Les accords de partenariat économique (APE) permettent aux pays bénéficiaires d’échapper à l’application de droits de douane et de quotas aux exportations vers l’UE, rappelle Bruxelles. Le calendrier fixé prévoit que les pays du groupe ACP doivent basculer vers de nouveaux APE intérimaires avant le 1er octobre 2014, faute de quoi « ils tomberont dans un régime d’échange moins avantageux en perdant les préférences commerciales prévues par l’Accord de Cotonou. »

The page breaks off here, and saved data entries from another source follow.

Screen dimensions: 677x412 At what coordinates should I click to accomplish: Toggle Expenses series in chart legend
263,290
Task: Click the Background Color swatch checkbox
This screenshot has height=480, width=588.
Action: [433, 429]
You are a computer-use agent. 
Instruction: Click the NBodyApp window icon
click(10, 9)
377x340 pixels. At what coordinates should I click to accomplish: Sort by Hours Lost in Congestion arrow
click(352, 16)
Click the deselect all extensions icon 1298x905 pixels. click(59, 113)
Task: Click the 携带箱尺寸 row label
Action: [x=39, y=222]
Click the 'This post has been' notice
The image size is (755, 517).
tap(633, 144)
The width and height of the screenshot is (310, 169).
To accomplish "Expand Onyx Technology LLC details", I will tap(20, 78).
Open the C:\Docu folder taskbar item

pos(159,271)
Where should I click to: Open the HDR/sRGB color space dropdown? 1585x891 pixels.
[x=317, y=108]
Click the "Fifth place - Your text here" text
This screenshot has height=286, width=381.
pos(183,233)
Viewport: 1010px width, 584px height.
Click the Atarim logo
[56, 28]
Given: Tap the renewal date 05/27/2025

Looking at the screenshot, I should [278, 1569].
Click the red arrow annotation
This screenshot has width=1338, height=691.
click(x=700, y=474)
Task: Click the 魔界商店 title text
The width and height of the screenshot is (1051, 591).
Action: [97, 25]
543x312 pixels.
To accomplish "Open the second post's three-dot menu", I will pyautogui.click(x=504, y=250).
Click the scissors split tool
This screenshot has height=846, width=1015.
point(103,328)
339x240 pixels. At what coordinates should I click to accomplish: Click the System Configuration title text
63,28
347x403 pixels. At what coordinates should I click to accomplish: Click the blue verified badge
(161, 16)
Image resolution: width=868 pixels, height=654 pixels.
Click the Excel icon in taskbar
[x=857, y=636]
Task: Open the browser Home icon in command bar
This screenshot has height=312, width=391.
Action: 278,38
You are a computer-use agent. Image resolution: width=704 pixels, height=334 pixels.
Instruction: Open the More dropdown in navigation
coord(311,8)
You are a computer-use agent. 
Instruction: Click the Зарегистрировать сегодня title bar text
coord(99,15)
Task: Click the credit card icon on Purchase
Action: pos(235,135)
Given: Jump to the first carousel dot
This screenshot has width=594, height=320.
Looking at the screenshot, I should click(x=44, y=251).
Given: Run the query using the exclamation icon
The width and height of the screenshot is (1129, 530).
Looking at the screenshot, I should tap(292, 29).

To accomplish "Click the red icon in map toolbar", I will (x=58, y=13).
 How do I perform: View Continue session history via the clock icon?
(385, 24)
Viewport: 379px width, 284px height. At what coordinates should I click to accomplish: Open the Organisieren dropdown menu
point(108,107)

Malgré ce calendrier, les pourparlers n’ont pas avancé. Au cours du sommet de l’Élysée pour la paix et la sécurité en Afrique (les 6 et 7 décembre), qui a réuni une quarantaine de chefs d’État et de gouvernement, le président français Hollande y a fait une brève allusion, précisant que la France était « favorable à la conclusion du processus de négociation régionale des APE avec des conditions de calendrier et de contenu plus favorables pour les pays africains ».

Africains et Européens doivent se rencontrer en avril 2014 à Bruxelles pour le sommet Afrique-UE, dernier grand rendez-vous de négociation des APE. Un conseiller de Pascal Canfin, ministre français chargé du Développement, pense que « s’il n’y a pas d’accord à cette date, cela va devenir très compliqué. Il faut renégocier rapidement ces ACP, sinon les droits de douane vont augmenter. »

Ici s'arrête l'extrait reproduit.